# DESCRIPTION OF THE TASK:
Show every line of the data below that includes the word "computer".

# Stored records:
----
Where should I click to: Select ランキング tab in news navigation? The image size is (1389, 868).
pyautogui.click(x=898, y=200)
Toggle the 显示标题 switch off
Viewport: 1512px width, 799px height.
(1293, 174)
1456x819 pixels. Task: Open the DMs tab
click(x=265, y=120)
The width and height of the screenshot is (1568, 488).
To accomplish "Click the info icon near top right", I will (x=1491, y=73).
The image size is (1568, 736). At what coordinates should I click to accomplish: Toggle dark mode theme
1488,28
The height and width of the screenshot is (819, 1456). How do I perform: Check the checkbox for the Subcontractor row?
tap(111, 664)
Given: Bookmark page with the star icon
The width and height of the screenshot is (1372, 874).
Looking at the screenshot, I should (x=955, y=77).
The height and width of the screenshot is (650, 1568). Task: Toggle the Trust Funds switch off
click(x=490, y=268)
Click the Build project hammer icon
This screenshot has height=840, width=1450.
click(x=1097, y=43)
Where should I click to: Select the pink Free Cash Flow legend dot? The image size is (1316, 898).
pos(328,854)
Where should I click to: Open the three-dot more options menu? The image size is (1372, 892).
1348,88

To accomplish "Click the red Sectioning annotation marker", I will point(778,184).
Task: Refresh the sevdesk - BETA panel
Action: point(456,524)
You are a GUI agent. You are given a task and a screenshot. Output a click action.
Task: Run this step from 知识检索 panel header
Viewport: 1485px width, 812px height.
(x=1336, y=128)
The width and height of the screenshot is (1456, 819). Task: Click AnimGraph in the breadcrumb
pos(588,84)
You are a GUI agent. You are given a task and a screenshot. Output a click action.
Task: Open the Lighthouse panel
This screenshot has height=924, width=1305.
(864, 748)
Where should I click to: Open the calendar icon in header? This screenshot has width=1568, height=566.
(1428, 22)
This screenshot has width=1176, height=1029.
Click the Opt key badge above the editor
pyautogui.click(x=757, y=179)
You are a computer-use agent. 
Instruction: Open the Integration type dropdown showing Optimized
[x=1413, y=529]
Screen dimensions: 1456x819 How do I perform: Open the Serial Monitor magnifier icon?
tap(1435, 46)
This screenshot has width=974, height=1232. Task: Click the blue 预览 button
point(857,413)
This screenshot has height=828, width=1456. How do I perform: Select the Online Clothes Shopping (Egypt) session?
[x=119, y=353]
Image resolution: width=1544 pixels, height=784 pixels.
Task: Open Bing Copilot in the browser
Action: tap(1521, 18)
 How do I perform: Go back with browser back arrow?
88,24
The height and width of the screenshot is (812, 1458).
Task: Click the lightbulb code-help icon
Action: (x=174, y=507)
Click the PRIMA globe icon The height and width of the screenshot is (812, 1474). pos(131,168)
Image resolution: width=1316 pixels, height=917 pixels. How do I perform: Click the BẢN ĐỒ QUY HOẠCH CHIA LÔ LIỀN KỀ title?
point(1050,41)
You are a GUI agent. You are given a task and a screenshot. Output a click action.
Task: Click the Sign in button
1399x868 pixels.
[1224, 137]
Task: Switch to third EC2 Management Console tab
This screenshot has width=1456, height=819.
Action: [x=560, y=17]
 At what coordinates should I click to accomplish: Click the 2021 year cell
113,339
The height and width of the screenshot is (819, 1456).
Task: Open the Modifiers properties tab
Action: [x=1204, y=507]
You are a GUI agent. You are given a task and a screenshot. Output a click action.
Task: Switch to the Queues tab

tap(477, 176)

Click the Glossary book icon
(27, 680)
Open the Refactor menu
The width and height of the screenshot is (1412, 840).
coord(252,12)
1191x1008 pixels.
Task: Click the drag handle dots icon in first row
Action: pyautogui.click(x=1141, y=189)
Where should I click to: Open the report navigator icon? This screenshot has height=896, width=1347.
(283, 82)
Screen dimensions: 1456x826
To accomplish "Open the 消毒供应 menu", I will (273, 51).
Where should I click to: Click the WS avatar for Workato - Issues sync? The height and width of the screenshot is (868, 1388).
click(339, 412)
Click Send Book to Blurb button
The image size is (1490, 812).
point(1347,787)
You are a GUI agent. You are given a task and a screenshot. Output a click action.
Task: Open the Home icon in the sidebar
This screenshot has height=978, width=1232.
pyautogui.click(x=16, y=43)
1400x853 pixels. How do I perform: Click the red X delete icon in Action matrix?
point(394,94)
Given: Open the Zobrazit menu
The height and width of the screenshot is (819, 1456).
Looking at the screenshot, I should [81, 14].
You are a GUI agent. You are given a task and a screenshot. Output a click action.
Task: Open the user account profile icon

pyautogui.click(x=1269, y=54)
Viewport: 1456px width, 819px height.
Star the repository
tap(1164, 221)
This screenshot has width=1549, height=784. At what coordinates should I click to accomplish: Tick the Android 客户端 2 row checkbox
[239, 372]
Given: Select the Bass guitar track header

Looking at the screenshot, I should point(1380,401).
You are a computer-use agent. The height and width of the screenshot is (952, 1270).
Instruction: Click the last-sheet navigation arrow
----
# RESPONSE TO THIS TASK:
You are a computer-use agent. 
You are a computer-use agent. The height and width of the screenshot is (952, 1270).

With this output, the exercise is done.